James Laidlaw Maxwell Senior (Pe̍h-ōe-jī: Má Ngá-kok; 馬雅各; born 18 March 1836 in Scotland - March 1921) was the first Presbyterian missionary to Formosa (Qing-era Taiwan). He served with the English Presbyterian Mission.

Maxwell studied medicine at the University of Edinburgh, completing his degree in 1858 with the thesis The Chemistry and Physiology of the Spleen. He worked in London at Brompton Hospital and at the Birmingham General Hospital. He was an elder in the Broad Street Presbyterian Church, Birmingham before being sent to Taiwan by the Presbyterian Church of England (now within the United Reformed Church) in 1864. He donated a small printing press to the church which was later used to print the Taiwan Church News.
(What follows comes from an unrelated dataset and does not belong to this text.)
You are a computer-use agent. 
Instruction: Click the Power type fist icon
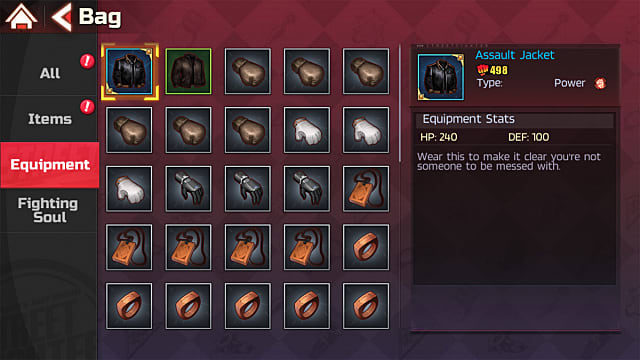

On 16 June 1865, at the urging of missionaries H. L. Mackenzie and Carstairs Douglas, he established the first Presbyterian church in Taiwan, this date now celebrated by the Presbyterian Church in Taiwan as its anniversary. First his mission centred in the then-capital Taiwan Fu (now Tainan City); in 1868 he moved near Cijin (now part of Kaohsiung) where his work, both medical and missionary, became more welcomed. In early 1872 he advised Canadian Presbyterian missionary pioneer George Leslie Mackay to start his work in northern Taiwan, near Tamsui.
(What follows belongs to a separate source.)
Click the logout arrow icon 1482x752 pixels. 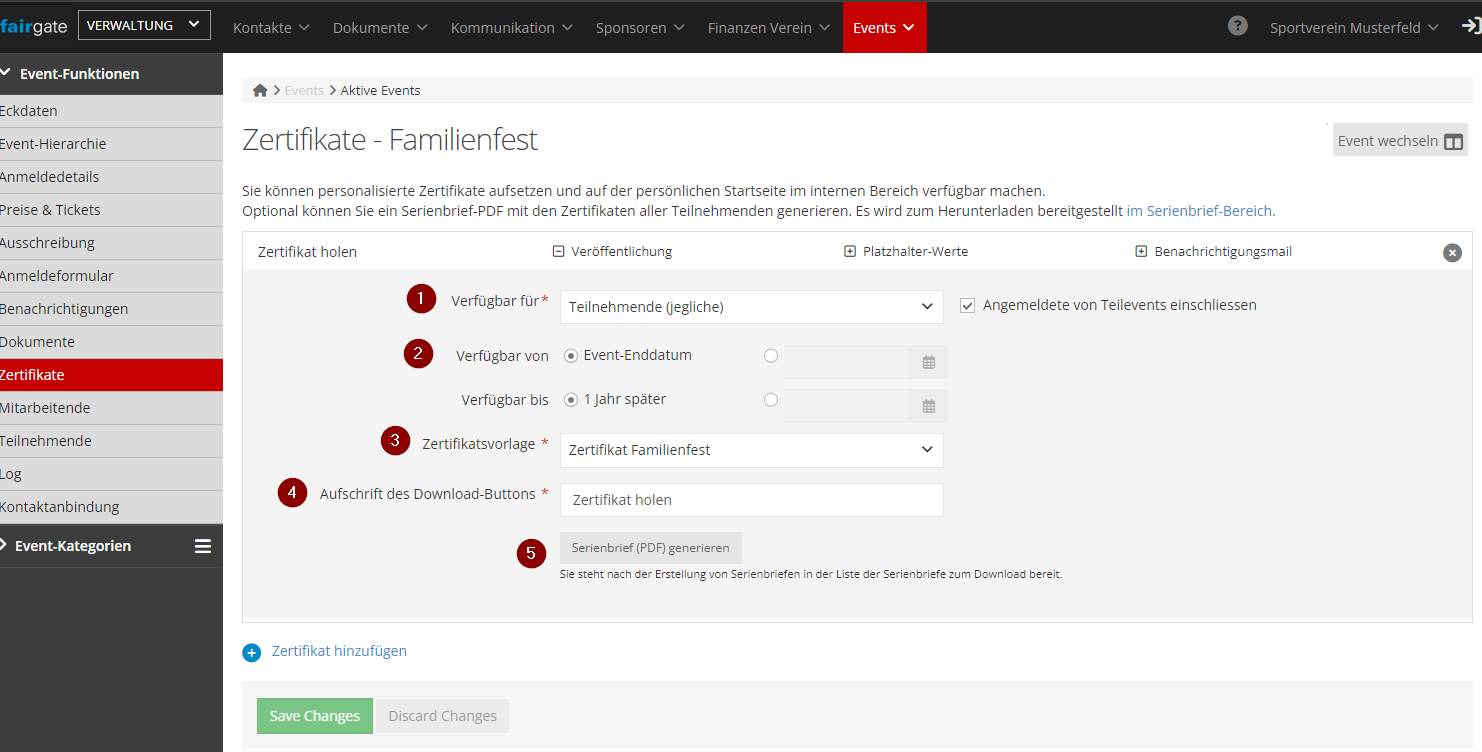pos(1470,27)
He married Mary Anne Goodall (died January 1918) of Handsworth on 7 April 1868 in Hong Kong. They had two sons, John Preston and James Laidlaw Maxwell Jr., both of whom later also became medical missionaries. He retired in London in 1885 where he formed and became the first secretary of the Medical Missionary Association. He and his sons oversaw the construction of Sin-lâu Hospital in Tainan, the first western-style hospital in Taiwan. The younger J. L. Maxwell served in the Tainan hospital from 1900 to 1923, during Taiwan's Japanese era.

==Archives==
Papers of James Laidlaw Maxwell are held at the Cadbury Research Library (University of Birmingham) along with papers of his son, John Preston Maxwell.